His childhood was not very inspiring: "In my village, if there was a tree on the path, it was uprooted because it gave shade to four beet plants". His father even beat him several times when he caught him drawing "nonsense".
So the young Matisse went to Paris and obtained a law degree, then worked briefly as a lawyer, but in 1889 he had the "fever" of artistic studies. "You are going to die of hunger, you hear me, Henri? ? It's a hobo race...". !", shouted his father.
The man had no idea that his son would be one of the richest and most appreciated artists in France. See more
Once infected with art, Matisse trained with painters such as Bouguereau and Moreau, but when he met young people who painted without following any rules (Derain, Vlaminck...), he entered a new and unknown pictorial language, based on the free use of colour, expressive vigour and the refusal to be a mere imitation of nature.
They exhibited together at the now mythical Salon d'Automne in 1905, where the critic Louis Vauxcelles called them fauves, a name they proudly adopted. Matisse seemed to confront all the paternal figures that stood in his way.

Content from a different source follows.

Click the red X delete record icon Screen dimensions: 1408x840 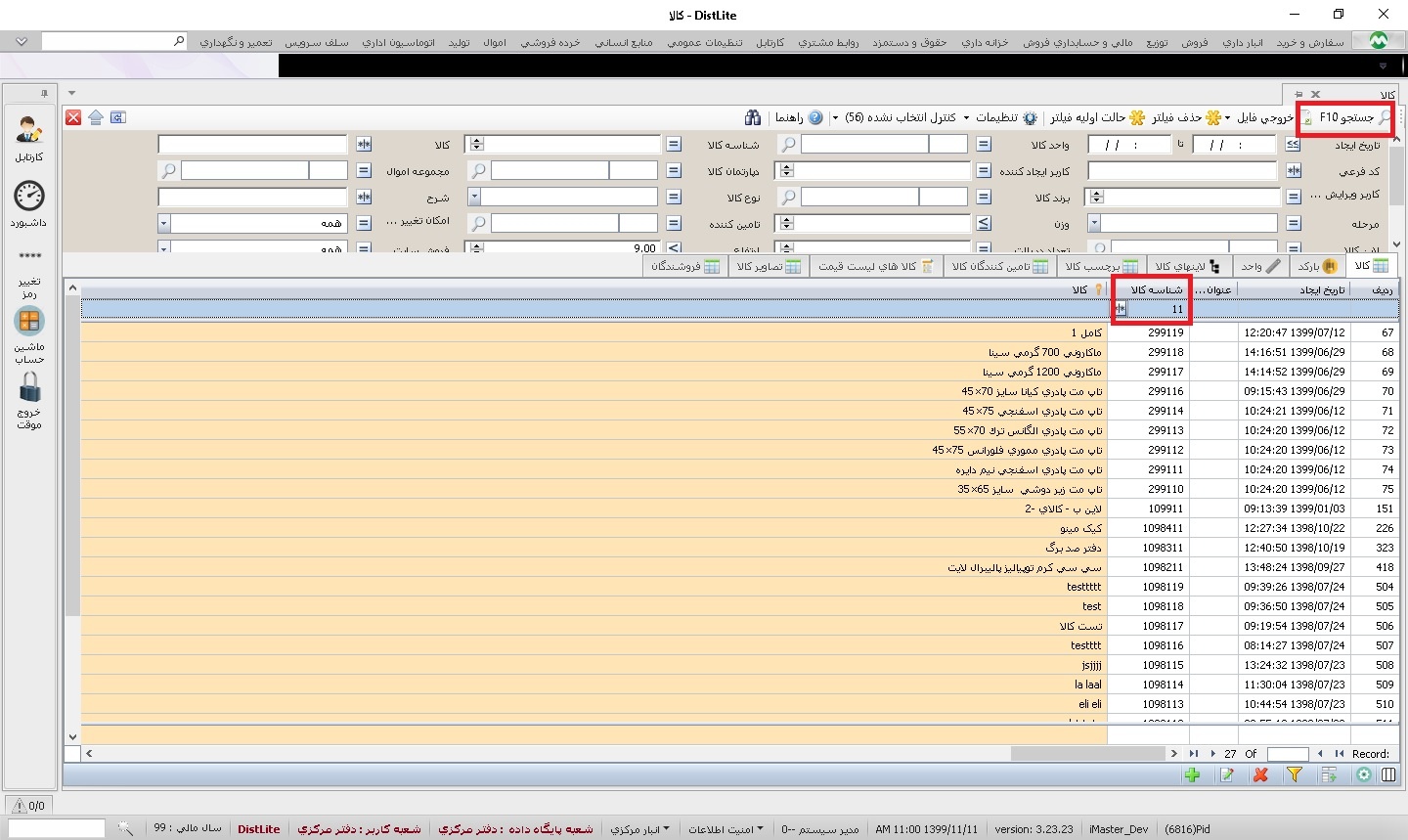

These contrasting colours, as well as the influence of African sculpture and other primitive cultures, would be the common denominator of this period for the painter, but towards the 1920s, the artist became a little more serene and began to tend towards sensuality, ornamentation and tradition. This is what happens with age...
With success, Matisse sold paintings like hotcakes, just like his colleague/rival Picasso. And like this one, he had one weakness above all others: women.
In poor health, he was always in bed or in a wheelchair. In fact, he had the bed put in the middle of his studio, which was full of young women, models and caretakers running around. His wife Amélie couldn't do much.